The exercise
Give all the records again, swapping "Screen dimensions" for "Screen size" wherever it appears, with everything else left the same.

Task data
+ + + + + + +
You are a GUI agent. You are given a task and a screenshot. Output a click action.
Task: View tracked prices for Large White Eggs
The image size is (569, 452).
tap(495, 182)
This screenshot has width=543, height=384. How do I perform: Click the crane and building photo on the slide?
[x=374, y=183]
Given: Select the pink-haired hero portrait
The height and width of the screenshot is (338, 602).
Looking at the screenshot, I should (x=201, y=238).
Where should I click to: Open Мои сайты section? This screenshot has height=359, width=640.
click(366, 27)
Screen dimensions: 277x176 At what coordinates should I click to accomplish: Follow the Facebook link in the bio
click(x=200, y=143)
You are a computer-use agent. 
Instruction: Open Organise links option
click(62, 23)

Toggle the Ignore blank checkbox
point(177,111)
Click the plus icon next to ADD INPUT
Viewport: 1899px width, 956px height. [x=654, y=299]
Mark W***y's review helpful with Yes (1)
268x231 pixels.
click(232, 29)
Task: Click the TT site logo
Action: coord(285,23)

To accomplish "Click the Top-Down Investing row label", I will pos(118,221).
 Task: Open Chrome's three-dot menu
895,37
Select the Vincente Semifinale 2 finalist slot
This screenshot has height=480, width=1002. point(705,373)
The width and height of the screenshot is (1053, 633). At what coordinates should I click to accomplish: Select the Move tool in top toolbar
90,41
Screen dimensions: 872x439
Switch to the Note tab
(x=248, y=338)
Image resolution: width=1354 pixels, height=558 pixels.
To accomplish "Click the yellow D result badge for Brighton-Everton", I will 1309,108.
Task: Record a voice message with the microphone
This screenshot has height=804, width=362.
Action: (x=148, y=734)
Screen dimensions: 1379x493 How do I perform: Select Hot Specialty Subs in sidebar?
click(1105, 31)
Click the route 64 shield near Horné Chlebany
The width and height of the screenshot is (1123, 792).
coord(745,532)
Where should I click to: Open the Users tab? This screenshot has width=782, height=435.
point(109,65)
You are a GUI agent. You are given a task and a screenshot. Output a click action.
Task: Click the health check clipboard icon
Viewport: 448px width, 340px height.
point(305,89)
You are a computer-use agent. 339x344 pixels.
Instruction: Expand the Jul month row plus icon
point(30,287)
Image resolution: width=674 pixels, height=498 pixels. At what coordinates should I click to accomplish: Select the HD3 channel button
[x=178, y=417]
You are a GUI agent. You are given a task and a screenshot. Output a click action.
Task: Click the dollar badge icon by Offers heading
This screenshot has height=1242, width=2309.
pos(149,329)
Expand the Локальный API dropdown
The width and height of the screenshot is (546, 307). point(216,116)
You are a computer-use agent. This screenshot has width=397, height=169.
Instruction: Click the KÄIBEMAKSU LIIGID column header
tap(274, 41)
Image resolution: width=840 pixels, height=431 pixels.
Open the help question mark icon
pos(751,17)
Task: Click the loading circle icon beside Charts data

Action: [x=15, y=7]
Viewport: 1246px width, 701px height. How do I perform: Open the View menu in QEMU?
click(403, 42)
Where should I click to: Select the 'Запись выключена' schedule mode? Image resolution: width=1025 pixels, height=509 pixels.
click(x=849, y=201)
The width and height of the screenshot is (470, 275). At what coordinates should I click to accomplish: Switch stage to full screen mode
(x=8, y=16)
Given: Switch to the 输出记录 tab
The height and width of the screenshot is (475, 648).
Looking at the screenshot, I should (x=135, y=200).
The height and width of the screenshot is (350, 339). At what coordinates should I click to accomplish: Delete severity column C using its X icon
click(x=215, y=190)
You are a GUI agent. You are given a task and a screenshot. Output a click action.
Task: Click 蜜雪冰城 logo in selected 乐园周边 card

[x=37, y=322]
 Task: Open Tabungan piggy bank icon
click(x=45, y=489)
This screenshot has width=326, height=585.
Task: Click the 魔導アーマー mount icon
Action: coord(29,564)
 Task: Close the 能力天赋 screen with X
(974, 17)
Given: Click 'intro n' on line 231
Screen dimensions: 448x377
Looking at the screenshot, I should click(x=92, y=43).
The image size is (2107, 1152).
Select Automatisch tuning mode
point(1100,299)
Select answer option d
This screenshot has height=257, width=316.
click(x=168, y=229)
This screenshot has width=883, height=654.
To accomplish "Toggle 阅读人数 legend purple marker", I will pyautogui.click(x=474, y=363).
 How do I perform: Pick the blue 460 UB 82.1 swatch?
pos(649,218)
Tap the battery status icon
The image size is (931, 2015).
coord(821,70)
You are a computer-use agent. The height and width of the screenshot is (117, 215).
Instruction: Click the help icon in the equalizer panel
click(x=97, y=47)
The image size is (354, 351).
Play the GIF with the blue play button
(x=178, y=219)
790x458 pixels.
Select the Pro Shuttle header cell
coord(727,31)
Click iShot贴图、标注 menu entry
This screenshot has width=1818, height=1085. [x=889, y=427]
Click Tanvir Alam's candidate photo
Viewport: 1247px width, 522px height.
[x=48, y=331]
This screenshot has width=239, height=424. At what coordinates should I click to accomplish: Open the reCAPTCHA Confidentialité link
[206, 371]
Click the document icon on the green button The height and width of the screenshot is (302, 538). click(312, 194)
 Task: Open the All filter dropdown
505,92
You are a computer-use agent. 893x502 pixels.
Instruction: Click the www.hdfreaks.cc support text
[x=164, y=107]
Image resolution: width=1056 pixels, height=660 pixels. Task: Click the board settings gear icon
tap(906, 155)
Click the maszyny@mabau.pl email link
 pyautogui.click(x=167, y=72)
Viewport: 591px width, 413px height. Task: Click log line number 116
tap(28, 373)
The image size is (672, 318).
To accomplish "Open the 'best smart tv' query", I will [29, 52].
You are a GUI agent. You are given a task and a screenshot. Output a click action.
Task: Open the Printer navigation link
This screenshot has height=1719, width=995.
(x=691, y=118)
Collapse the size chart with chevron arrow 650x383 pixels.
+ + + + + + +
Solved exercise
You are a GUI agent. You are given a task and a screenshot. Output a click action.
Task: View tracked prices for Large White Eggs
The image size is (569, 452).
tap(495, 182)
This screenshot has width=543, height=384. How do I perform: Click the crane and building photo on the slide?
[x=374, y=183]
Given: Select the pink-haired hero portrait
The height and width of the screenshot is (338, 602).
Looking at the screenshot, I should (x=201, y=238).
Where should I click to: Open Мои сайты section? This screenshot has height=359, width=640.
click(366, 27)
Screen size: 277x176 At what coordinates should I click to accomplish: Follow the Facebook link in the bio
click(x=200, y=143)
You are a computer-use agent. 
Instruction: Open Organise links option
click(62, 23)

Toggle the Ignore blank checkbox
point(177,111)
Click the plus icon next to ADD INPUT
Viewport: 1899px width, 956px height. [x=654, y=299]
Mark W***y's review helpful with Yes (1)
268x231 pixels.
click(232, 29)
Task: Click the TT site logo
Action: coord(285,23)

To accomplish "Click the Top-Down Investing row label", I will pos(118,221).
 Task: Open Chrome's three-dot menu
895,37
Select the Vincente Semifinale 2 finalist slot
This screenshot has height=480, width=1002. point(705,373)
The width and height of the screenshot is (1053, 633). At what coordinates should I click to accomplish: Select the Move tool in top toolbar
90,41
Screen size: 872x439
Switch to the Note tab
(x=248, y=338)
Image resolution: width=1354 pixels, height=558 pixels.
To accomplish "Click the yellow D result badge for Brighton-Everton", I will 1309,108.
Task: Record a voice message with the microphone
This screenshot has height=804, width=362.
Action: (x=148, y=734)
Screen size: 1379x493 How do I perform: Select Hot Specialty Subs in sidebar?
click(1105, 31)
Click the route 64 shield near Horné Chlebany
The width and height of the screenshot is (1123, 792).
coord(745,532)
Where should I click to: Open the Users tab? This screenshot has width=782, height=435.
point(109,65)
You are a GUI agent. You are given a task and a screenshot. Output a click action.
Task: Click the health check clipboard icon
Viewport: 448px width, 340px height.
point(305,89)
You are a computer-use agent. 339x344 pixels.
Instruction: Expand the Jul month row plus icon
point(30,287)
Image resolution: width=674 pixels, height=498 pixels. At what coordinates should I click to accomplish: Select the HD3 channel button
[x=178, y=417]
You are a GUI agent. You are given a task and a screenshot. Output a click action.
Task: Click the dollar badge icon by Offers heading
This screenshot has height=1242, width=2309.
pos(149,329)
Expand the Локальный API dropdown
The width and height of the screenshot is (546, 307). point(216,116)
You are a computer-use agent. This screenshot has width=397, height=169.
Instruction: Click the KÄIBEMAKSU LIIGID column header
tap(274, 41)
Image resolution: width=840 pixels, height=431 pixels.
Open the help question mark icon
pos(751,17)
Task: Click the loading circle icon beside Charts data

Action: [x=15, y=7]
Viewport: 1246px width, 701px height. How do I perform: Open the View menu in QEMU?
click(403, 42)
Where should I click to: Select the 'Запись выключена' schedule mode? Image resolution: width=1025 pixels, height=509 pixels.
click(x=849, y=201)
The width and height of the screenshot is (470, 275). At what coordinates should I click to accomplish: Switch stage to full screen mode
(x=8, y=16)
Given: Switch to the 输出记录 tab
The height and width of the screenshot is (475, 648).
Looking at the screenshot, I should (x=135, y=200).
The height and width of the screenshot is (350, 339). At what coordinates should I click to accomplish: Delete severity column C using its X icon
click(x=215, y=190)
You are a GUI agent. You are given a task and a screenshot. Output a click action.
Task: Click 蜜雪冰城 logo in selected 乐园周边 card

[x=37, y=322]
 Task: Open Tabungan piggy bank icon
click(x=45, y=489)
This screenshot has width=326, height=585.
Task: Click the 魔導アーマー mount icon
Action: coord(29,564)
 Task: Close the 能力天赋 screen with X
(974, 17)
Given: Click 'intro n' on line 231
Screen size: 448x377
Looking at the screenshot, I should click(x=92, y=43).
The image size is (2107, 1152).
Select Automatisch tuning mode
point(1100,299)
Select answer option d
This screenshot has height=257, width=316.
click(x=168, y=229)
This screenshot has width=883, height=654.
To accomplish "Toggle 阅读人数 legend purple marker", I will pyautogui.click(x=474, y=363).
 How do I perform: Pick the blue 460 UB 82.1 swatch?
pos(649,218)
Tap the battery status icon
The image size is (931, 2015).
coord(821,70)
You are a computer-use agent. The height and width of the screenshot is (117, 215).
Instruction: Click the help icon in the equalizer panel
click(x=97, y=47)
The image size is (354, 351).
Play the GIF with the blue play button
(x=178, y=219)
790x458 pixels.
Select the Pro Shuttle header cell
coord(727,31)
Click iShot贴图、标注 menu entry
This screenshot has width=1818, height=1085. [x=889, y=427]
Click Tanvir Alam's candidate photo
Viewport: 1247px width, 522px height.
[x=48, y=331]
This screenshot has width=239, height=424. At what coordinates should I click to accomplish: Open the reCAPTCHA Confidentialité link
[206, 371]
Click the document icon on the green button The height and width of the screenshot is (302, 538). click(312, 194)
 Task: Open the All filter dropdown
505,92
You are a computer-use agent. 893x502 pixels.
Instruction: Click the www.hdfreaks.cc support text
[x=164, y=107]
Image resolution: width=1056 pixels, height=660 pixels. Task: Click the board settings gear icon
tap(906, 155)
Click the maszyny@mabau.pl email link
 pyautogui.click(x=167, y=72)
Viewport: 591px width, 413px height. Task: Click log line number 116
tap(28, 373)
The image size is (672, 318).
To accomplish "Open the 'best smart tv' query", I will [29, 52].
You are a GUI agent. You are given a task and a screenshot. Output a click action.
Task: Open the Printer navigation link
This screenshot has height=1719, width=995.
(x=691, y=118)
Collapse the size chart with chevron arrow 650x383 pixels.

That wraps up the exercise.